Игра кавалеров - Даннет Дороти (версия книг .txt) 📗
Стюарт шагнул вперед. Лица собеседника все равно невозможно было рассмотреть. Встав таким образом, чтобы шпага отбрасывала тень на его белое горло, лучник сказал:
— Тогда сними кольчугу.
Долго длилось молчание. Затем Лаймонд, все так же не говоря ни слова, расшнуровал и стянул через голову камзол и снял кольчугу. Она зазвенела, как далекий тамбурин или якорная цепь, рассыпающаяся мелодичным звоном в рундуке судна, уходящего в последнее плавание.
Но вот Лаймонд произнес:
— Снял. Так тебе легче?
Самые обычные слова. Вглядевшись, Стюарт рассмотрел наконец лицо своего врага. На нем не было и тени страха. Утонченные черты застыли в задумчивости, между бровями пролегла морщинка. Все достаточно ясно говорило о том, что Фрэнсис Кроуфорд не знал, как поступит Стюарт, и терпеливо ждал его решения. Руку лучника оттягивала тяжелая шпага, и он вспомнил, что надо делать. Сжав эфес, снова занес клинок. Лаймонд бесстрастно повторил свой вопрос:
— Так тебе легче?
Свинцовая тяжесть меж ребер, там, где сплелись в безнадежно запутанный узел те силы, что вели Стюарта к цели и поддерживали его жизнь, все росла до тех пор, пока не сжалось тощее горло с грубыми жилами и смешно выступающим адамовым яблоком. Лучник упал на колени, выронил шпагу в высокую траву и, прижав костлявые руки к разбитому лицу, заплакал.
Фрэнсис Кроуфорд, живший по своим законам, не пошевелился и только негромко произнес:
— «Je t'en ferai si grant venjance Qu'on le savra par tote France», — кто-то однажды написал. Благородно звучит. «Отмщение мое столь страшным будет, что Франция об этом не забудет».
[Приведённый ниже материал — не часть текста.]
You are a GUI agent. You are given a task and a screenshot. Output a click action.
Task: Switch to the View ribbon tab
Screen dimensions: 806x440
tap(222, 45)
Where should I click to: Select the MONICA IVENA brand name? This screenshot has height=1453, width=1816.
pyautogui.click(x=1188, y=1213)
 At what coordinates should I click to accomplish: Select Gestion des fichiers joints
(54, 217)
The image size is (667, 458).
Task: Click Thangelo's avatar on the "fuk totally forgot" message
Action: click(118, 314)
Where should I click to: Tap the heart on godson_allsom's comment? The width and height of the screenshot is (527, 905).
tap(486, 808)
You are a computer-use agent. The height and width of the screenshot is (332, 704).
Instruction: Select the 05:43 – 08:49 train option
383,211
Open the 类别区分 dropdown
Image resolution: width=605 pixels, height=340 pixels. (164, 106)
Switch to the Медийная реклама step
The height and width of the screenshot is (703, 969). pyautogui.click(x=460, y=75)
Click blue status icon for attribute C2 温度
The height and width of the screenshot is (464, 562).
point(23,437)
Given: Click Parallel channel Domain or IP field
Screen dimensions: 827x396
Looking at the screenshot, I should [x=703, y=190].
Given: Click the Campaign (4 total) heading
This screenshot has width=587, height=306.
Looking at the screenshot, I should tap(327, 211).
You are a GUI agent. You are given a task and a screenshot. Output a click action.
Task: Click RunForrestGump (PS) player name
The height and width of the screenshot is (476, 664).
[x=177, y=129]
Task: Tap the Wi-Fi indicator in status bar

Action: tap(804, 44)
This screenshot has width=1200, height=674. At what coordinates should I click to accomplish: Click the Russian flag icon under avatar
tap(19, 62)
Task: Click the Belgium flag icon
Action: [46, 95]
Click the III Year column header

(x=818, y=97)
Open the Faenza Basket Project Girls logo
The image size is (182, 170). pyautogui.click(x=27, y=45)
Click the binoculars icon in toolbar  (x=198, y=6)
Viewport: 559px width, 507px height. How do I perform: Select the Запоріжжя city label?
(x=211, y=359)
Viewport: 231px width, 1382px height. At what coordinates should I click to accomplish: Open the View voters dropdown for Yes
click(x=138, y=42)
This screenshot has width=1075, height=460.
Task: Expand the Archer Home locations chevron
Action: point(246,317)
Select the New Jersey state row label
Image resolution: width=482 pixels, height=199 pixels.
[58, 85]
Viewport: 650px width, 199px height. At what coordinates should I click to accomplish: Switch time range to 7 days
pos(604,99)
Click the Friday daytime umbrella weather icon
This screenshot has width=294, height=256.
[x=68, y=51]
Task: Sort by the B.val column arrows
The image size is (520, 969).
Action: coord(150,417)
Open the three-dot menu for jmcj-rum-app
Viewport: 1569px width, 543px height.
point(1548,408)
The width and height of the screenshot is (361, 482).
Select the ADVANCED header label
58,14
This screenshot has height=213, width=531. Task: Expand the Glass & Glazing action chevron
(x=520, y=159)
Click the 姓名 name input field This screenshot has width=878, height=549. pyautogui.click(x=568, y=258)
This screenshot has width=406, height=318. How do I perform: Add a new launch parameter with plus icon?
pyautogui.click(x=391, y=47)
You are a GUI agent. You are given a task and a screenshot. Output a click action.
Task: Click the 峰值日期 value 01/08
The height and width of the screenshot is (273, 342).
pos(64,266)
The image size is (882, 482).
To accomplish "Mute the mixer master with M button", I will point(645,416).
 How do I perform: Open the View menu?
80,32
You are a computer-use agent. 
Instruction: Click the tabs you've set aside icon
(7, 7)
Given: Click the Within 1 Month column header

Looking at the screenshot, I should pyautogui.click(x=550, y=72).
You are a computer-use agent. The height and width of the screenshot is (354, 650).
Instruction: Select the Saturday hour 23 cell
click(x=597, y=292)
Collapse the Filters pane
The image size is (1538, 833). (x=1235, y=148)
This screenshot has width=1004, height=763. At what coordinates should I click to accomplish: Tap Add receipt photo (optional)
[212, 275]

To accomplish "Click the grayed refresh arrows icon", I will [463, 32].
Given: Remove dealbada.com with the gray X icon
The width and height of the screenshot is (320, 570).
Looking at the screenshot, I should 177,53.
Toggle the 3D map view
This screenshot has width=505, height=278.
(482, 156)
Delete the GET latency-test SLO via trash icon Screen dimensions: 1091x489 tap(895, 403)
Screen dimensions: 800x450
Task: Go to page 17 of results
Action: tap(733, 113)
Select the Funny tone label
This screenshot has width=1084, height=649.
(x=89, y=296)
Но ничего благородного не было во всклокоченной голове, в громких, отчаянных всхлипываниях, раздававшихся у его ног. Впрочем, после такого всплеска чувств Стюарт, несомненно, придет в себя. И вот он открыл глаза и уставился в землю, вытирая испачканное лицо и переводя дух, прежде чем начать говорить.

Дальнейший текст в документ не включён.